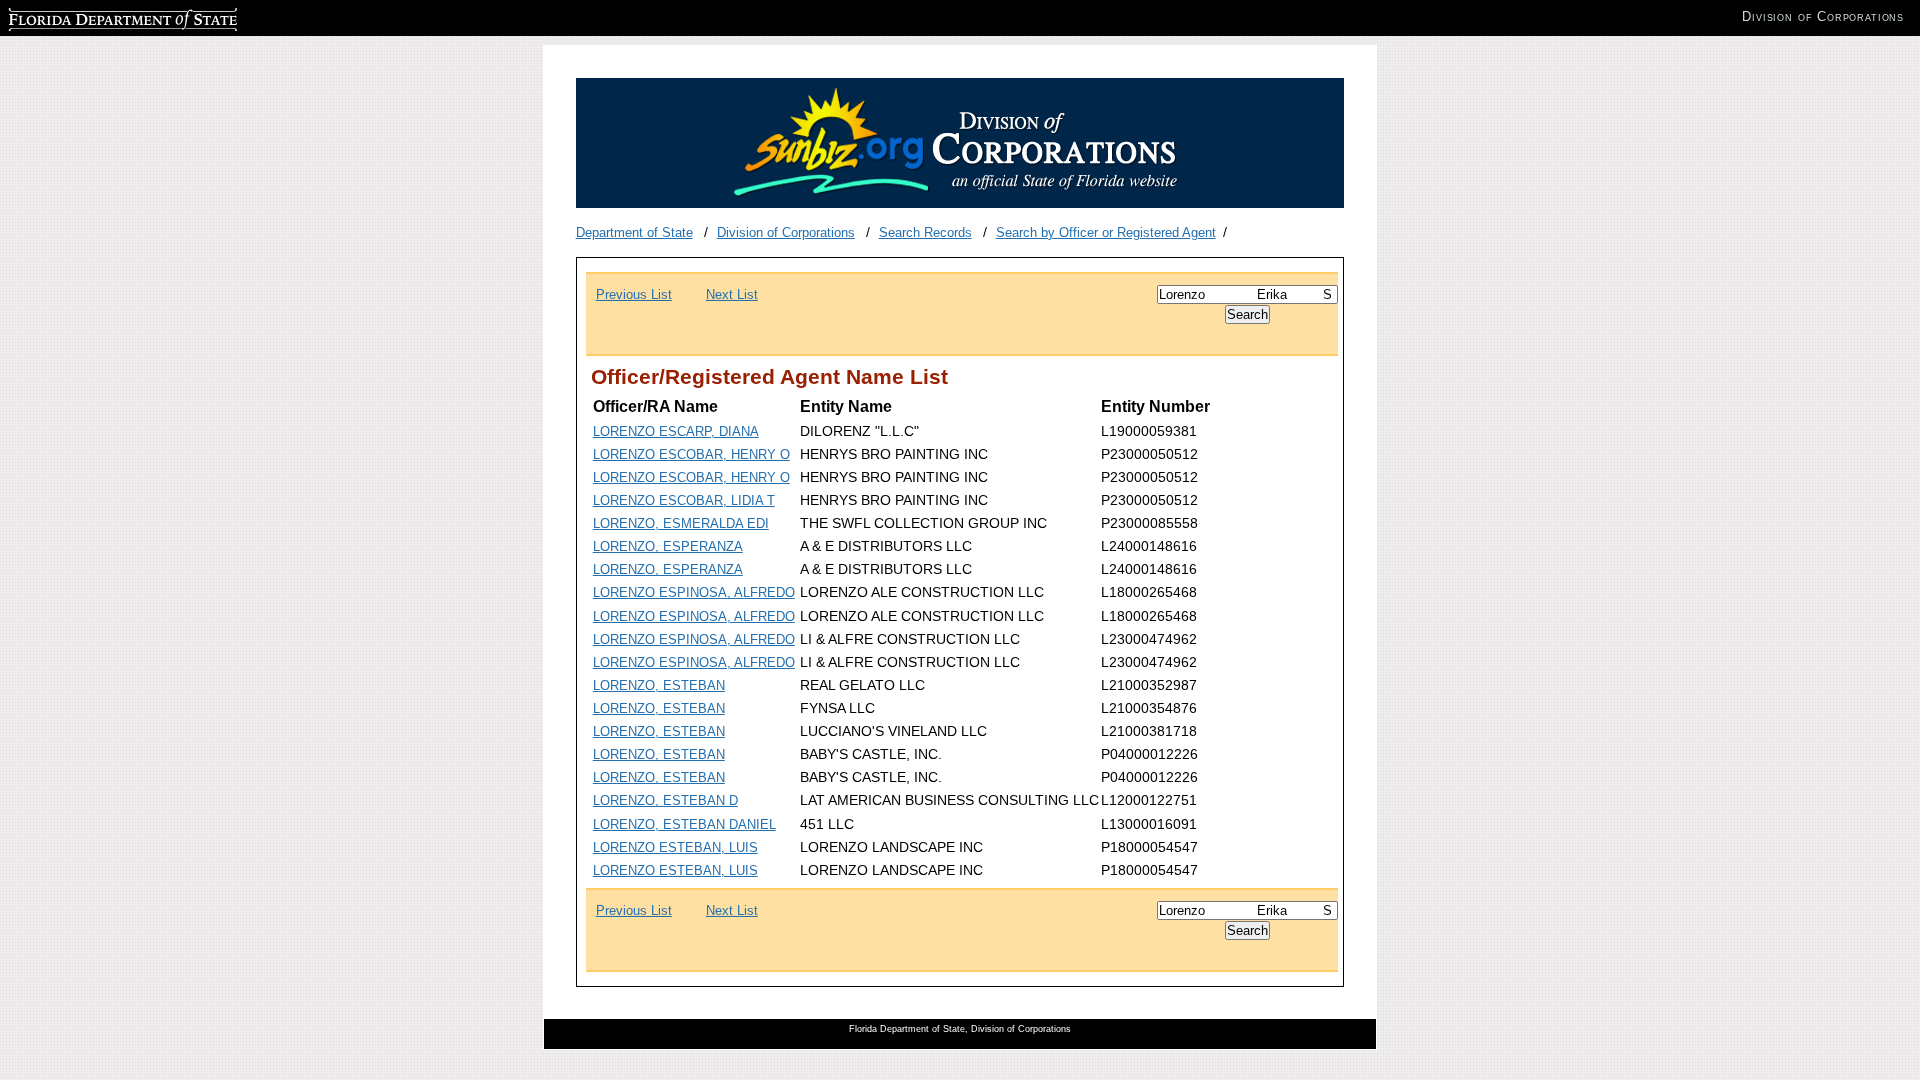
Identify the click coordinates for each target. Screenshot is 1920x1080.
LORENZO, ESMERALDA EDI (681, 523)
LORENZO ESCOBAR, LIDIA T (684, 500)
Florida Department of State (88, 16)
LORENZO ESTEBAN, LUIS (675, 847)
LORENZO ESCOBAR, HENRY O (691, 454)
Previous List (634, 294)
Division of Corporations (786, 232)
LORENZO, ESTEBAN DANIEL (684, 824)
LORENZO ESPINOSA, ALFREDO (694, 592)
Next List (732, 294)
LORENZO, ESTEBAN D (665, 800)
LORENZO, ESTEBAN (659, 685)
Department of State (634, 232)
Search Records (925, 232)
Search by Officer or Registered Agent (1106, 232)
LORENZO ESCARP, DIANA (676, 431)
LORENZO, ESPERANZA (668, 546)
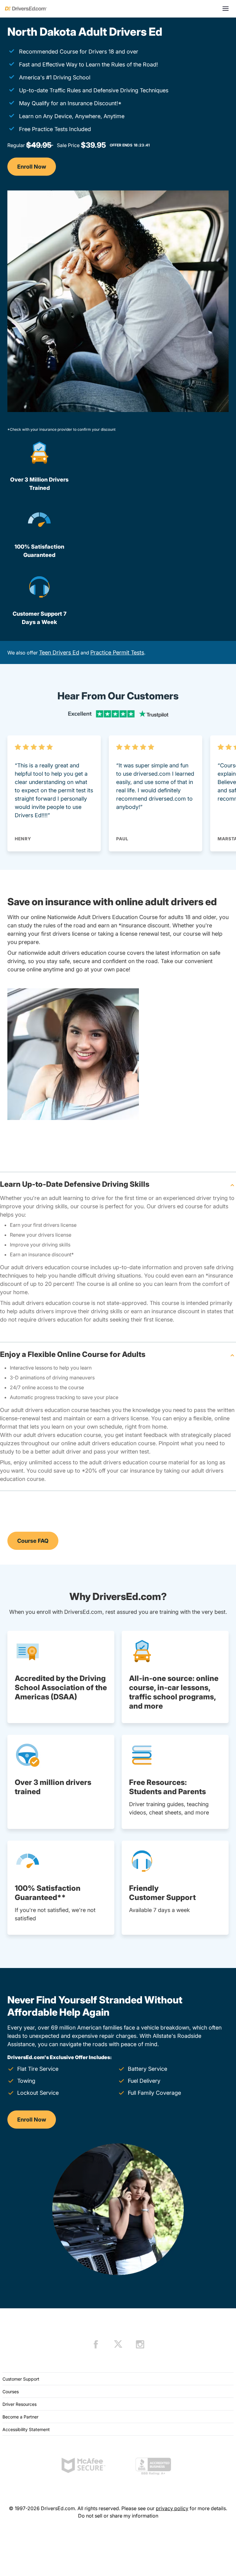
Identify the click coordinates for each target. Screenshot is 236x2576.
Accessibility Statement (26, 2429)
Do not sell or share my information (118, 2516)
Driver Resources (19, 2404)
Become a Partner (20, 2416)
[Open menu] (225, 8)
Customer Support (20, 2379)
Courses (10, 2391)
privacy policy (172, 2508)
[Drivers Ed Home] (26, 8)
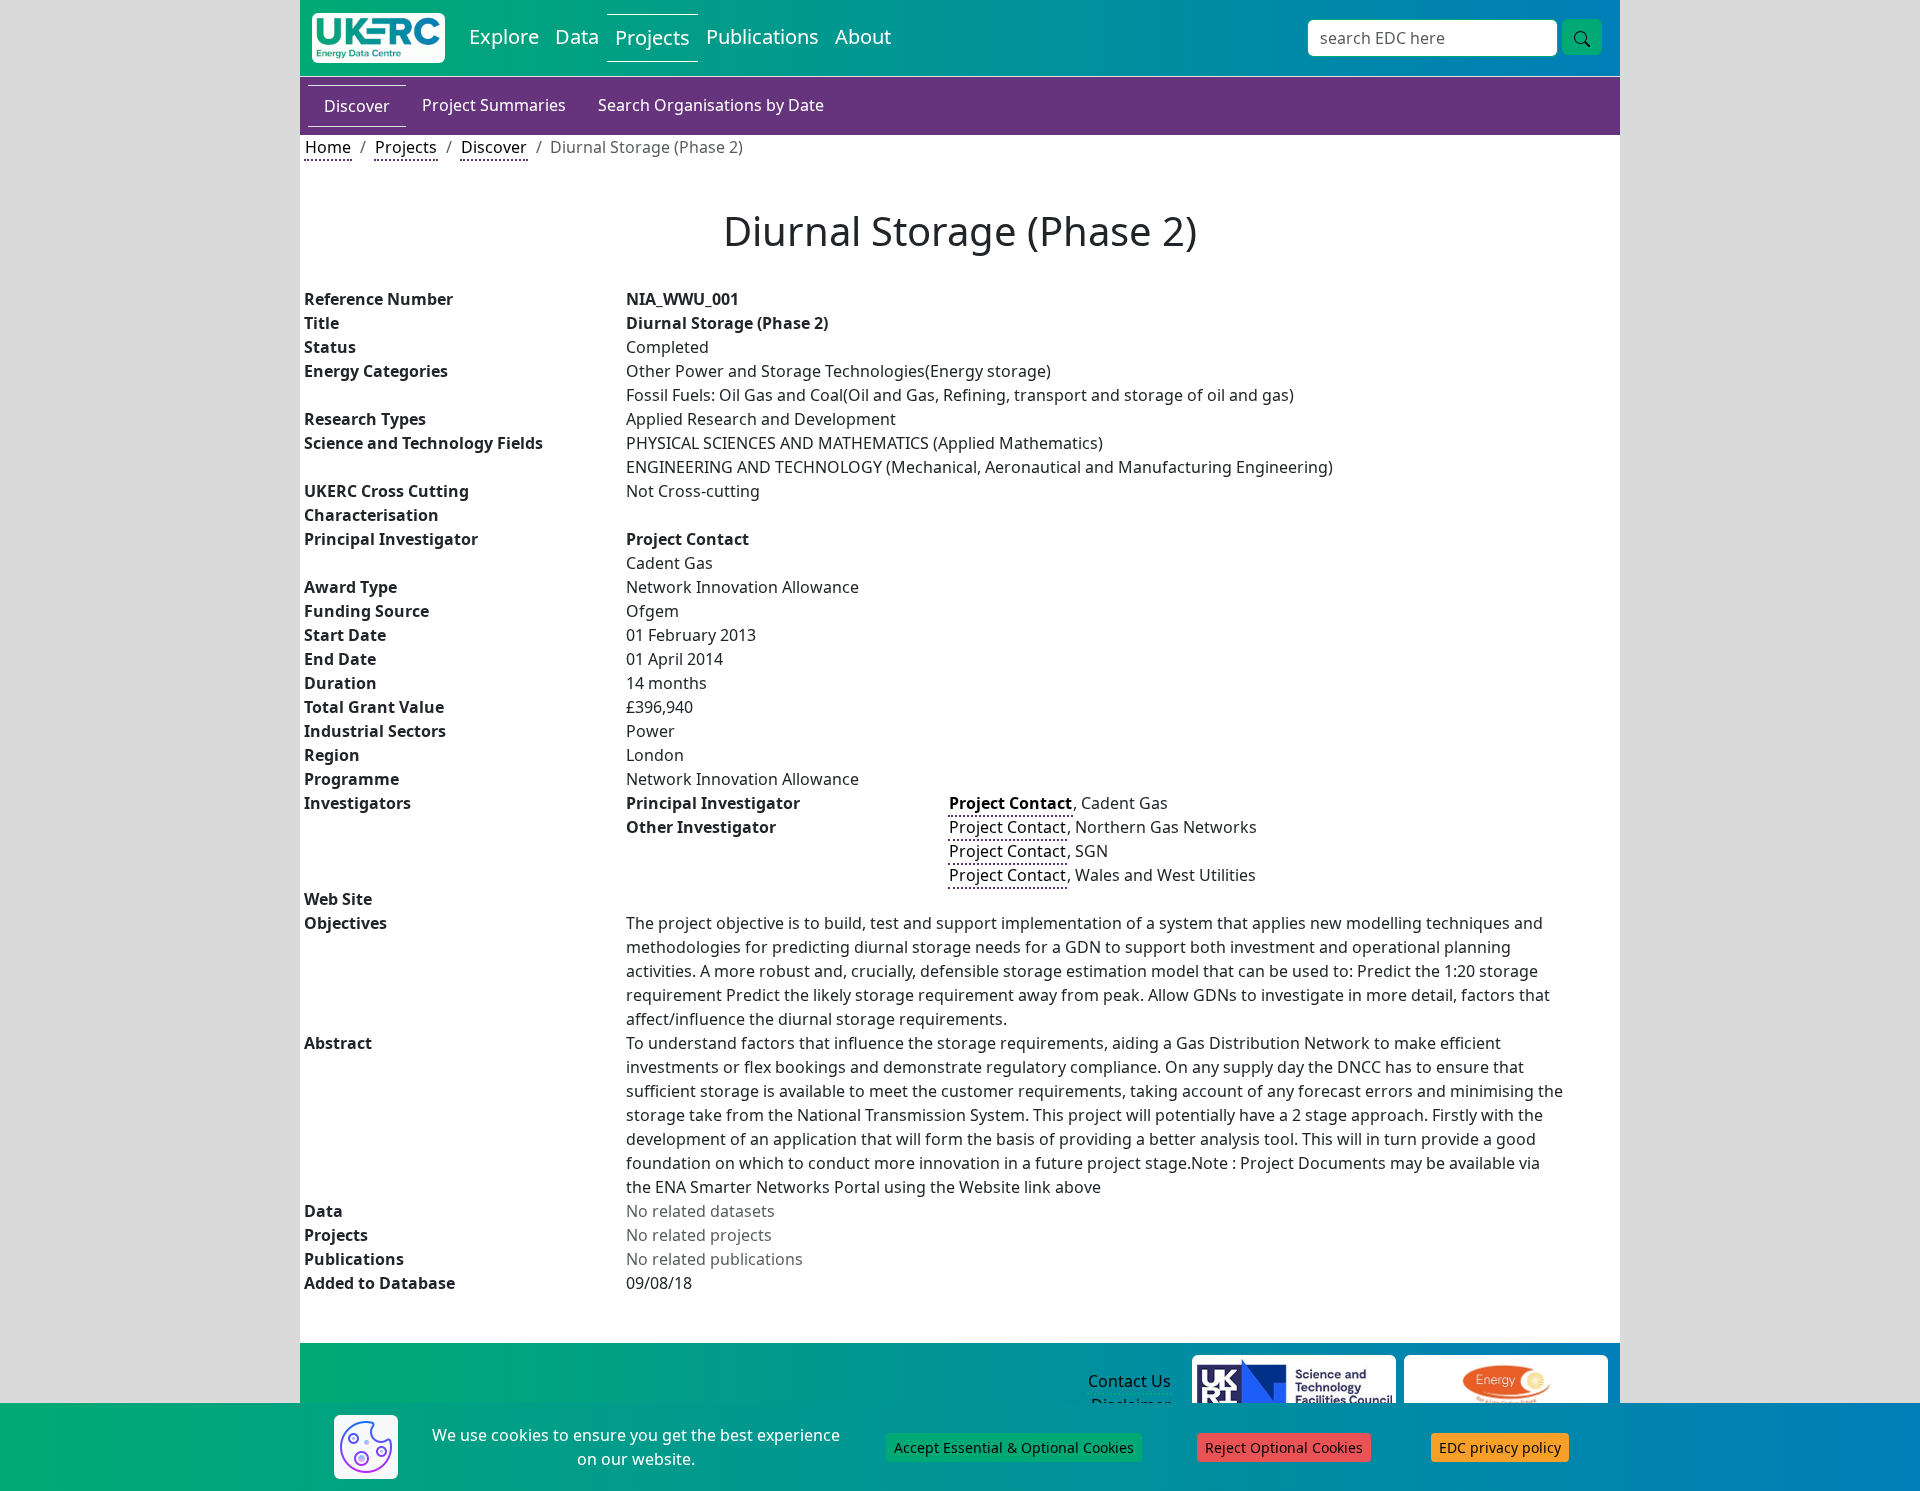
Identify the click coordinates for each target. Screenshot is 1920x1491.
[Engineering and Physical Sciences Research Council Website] (1505, 1382)
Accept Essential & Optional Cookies (1014, 1447)
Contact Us (1129, 1381)
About (863, 36)
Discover (357, 106)
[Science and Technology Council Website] (1294, 1382)
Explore (504, 36)
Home (328, 147)
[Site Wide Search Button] (1582, 37)
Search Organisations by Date (711, 105)
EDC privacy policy (1500, 1447)
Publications (762, 36)
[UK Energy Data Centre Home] (378, 38)
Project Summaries (494, 105)
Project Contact (1007, 827)
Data (577, 36)
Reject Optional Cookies (1284, 1447)
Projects (652, 37)
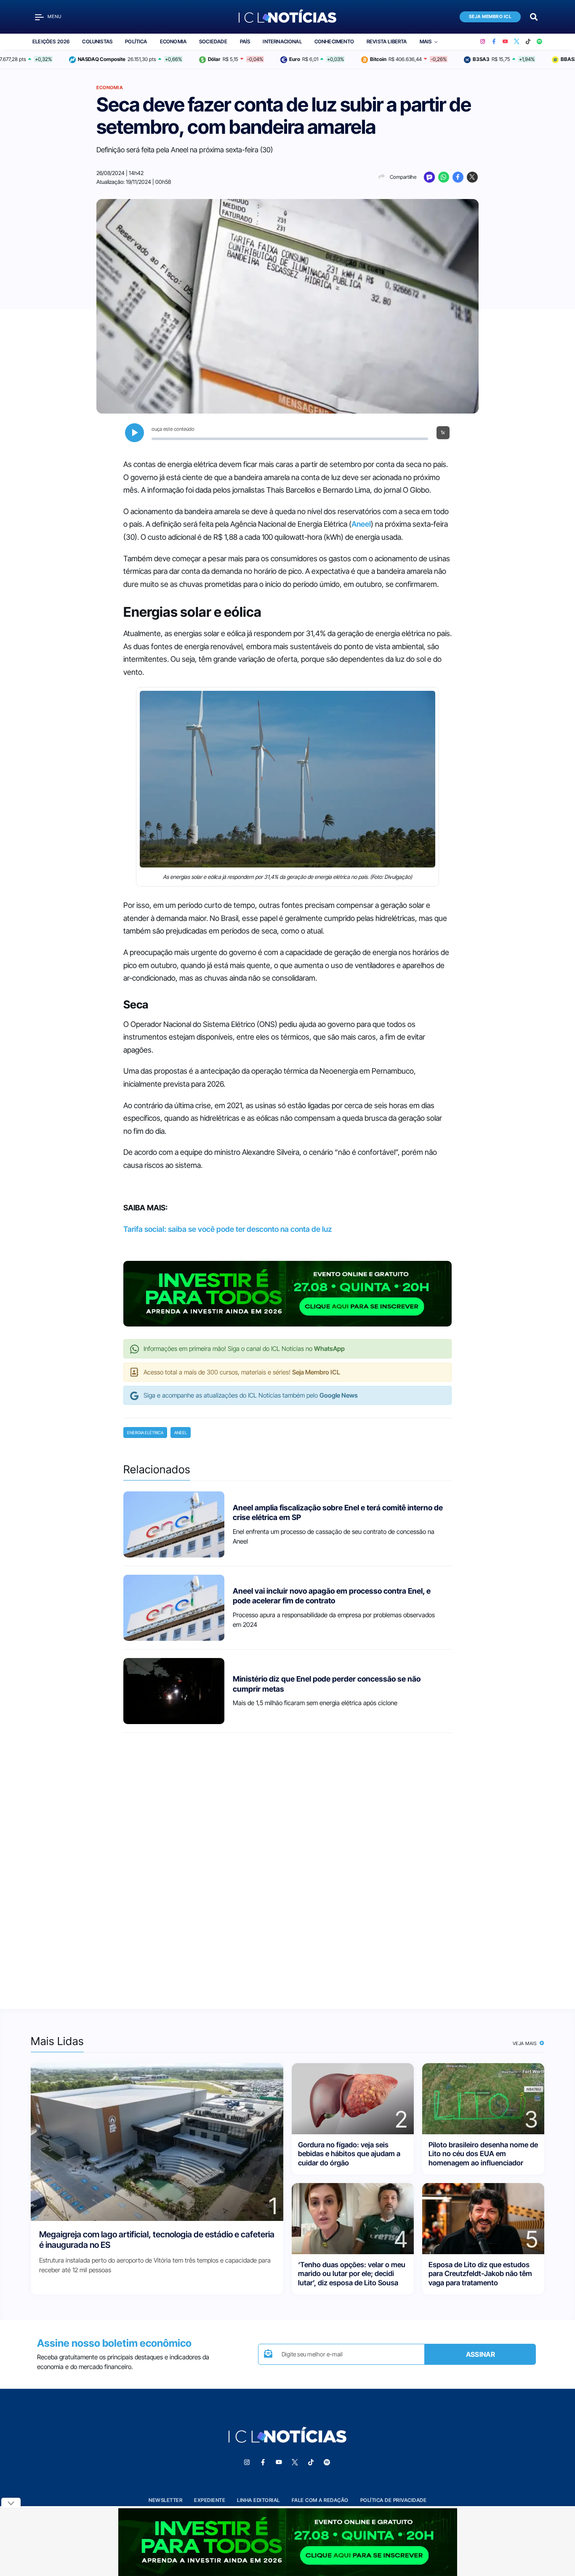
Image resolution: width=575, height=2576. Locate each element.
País (245, 41)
————————
▶ _Exercise details_:
Above are some entries. Restate word for word the lines from the one holding "[Drivers Ed Home] (26, 8)" through the one holding "Explore (504, 36)", but not the pictures.

▶ _Answer space_:
[Drivers Ed Home] (26, 8)
Identify the click coordinates for each target. Screenshot is 1920x1491.
[Engineering and Physical Sciences Research Council Website] (1505, 1382)
Accept Essential & Optional Cookies (1014, 1447)
Contact Us (1129, 1381)
About (863, 36)
Discover (357, 106)
[Science and Technology Council Website] (1294, 1382)
Explore (504, 36)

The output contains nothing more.